Очевидно, Ананий — Писарев помогал Стрепетовой находить для ее Лизаветы краски и более суровые, и более очищенные. Ведь его Ананий тоже ломал традиции. Актер подчеркивал в нем чувство человеческого достоинства, душевную значительность и достигал того, что жестокость Анания воспринималась как его беда, а не только вина. И эта углубленная разработка второго плана роли открывала и в Лизавете новые душевные качества.
Чем значительнее был Ананий, тем больше вырастала и тема сопротивления Лизаветы. Тем больше нужно было сил, чтобы удержаться от компромисса. Она ненавидела его не за то, что он плохой и ничтожный, а за то, что он, умный и сильный, не понимает ее правоты. И уж когда она оказывалась сломленной, можно было не сомневаться — ее раздавила громада несправедливости.

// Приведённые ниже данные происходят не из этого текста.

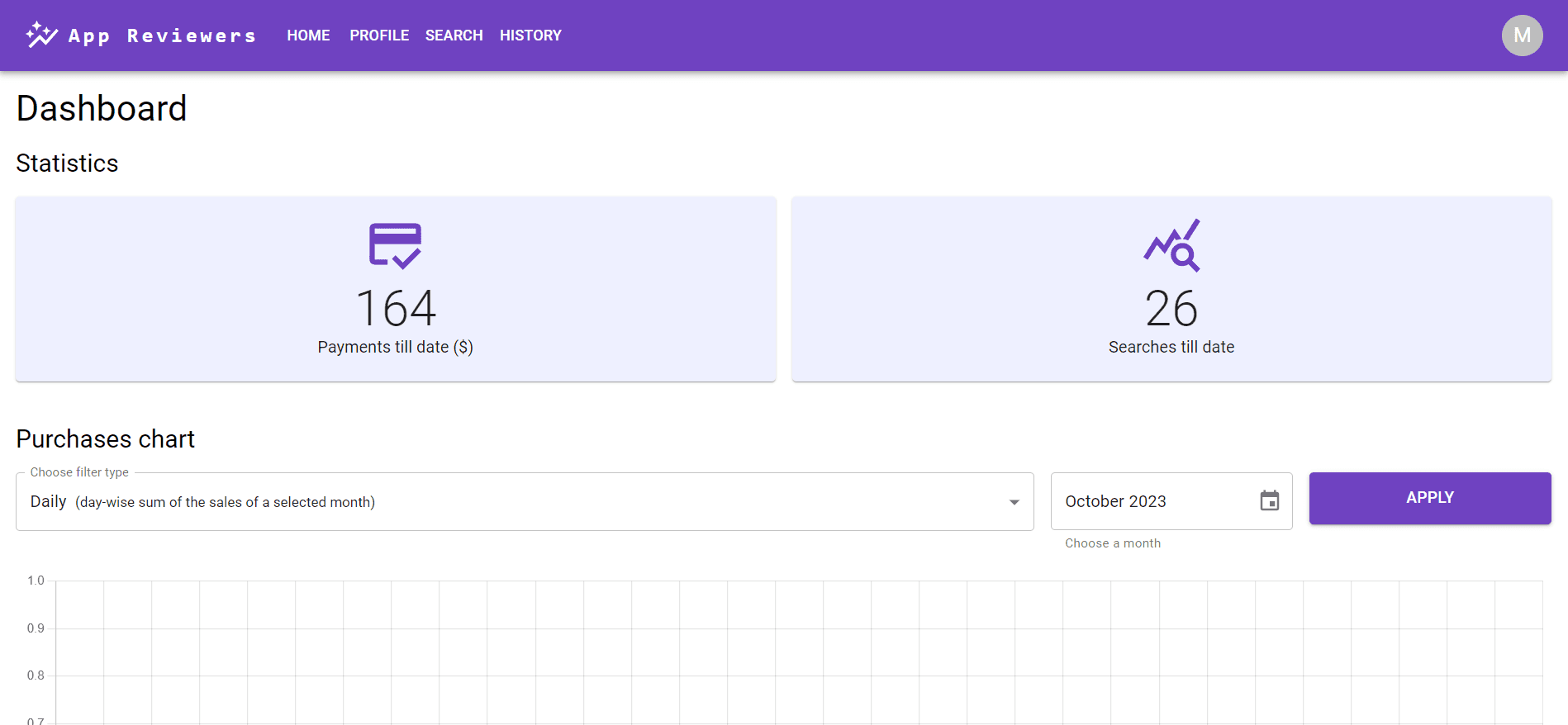Expand filter options using the dropdown arrow
Screen dimensions: 1568x725
click(x=1014, y=502)
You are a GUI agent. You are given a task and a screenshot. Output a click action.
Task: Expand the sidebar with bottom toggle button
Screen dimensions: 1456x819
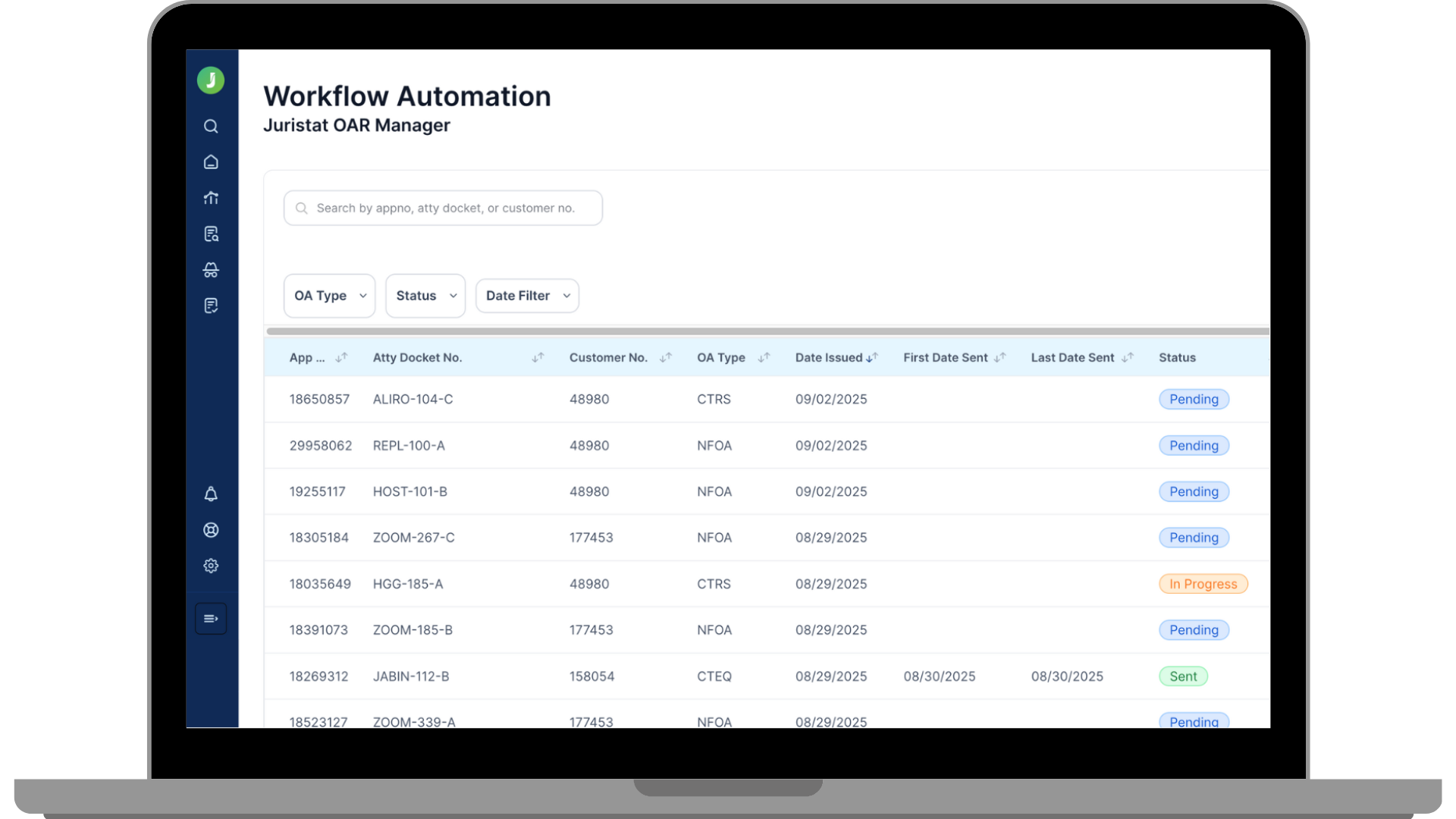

В последнем акте, где текст роли составляют всего две фразы, актриса подводила итог всей бессмысленной и жестокой жизни русской крестьянки. Ничего не оставалось — ни отчаяния, ни боли, ни страха. Пустота, более страшная, чем смерть, обступила ее со всех сторон. Еще живая, она уже кажется погребенной. Ужасен короткий, нечеловеческий стон, которым она встречает Анания.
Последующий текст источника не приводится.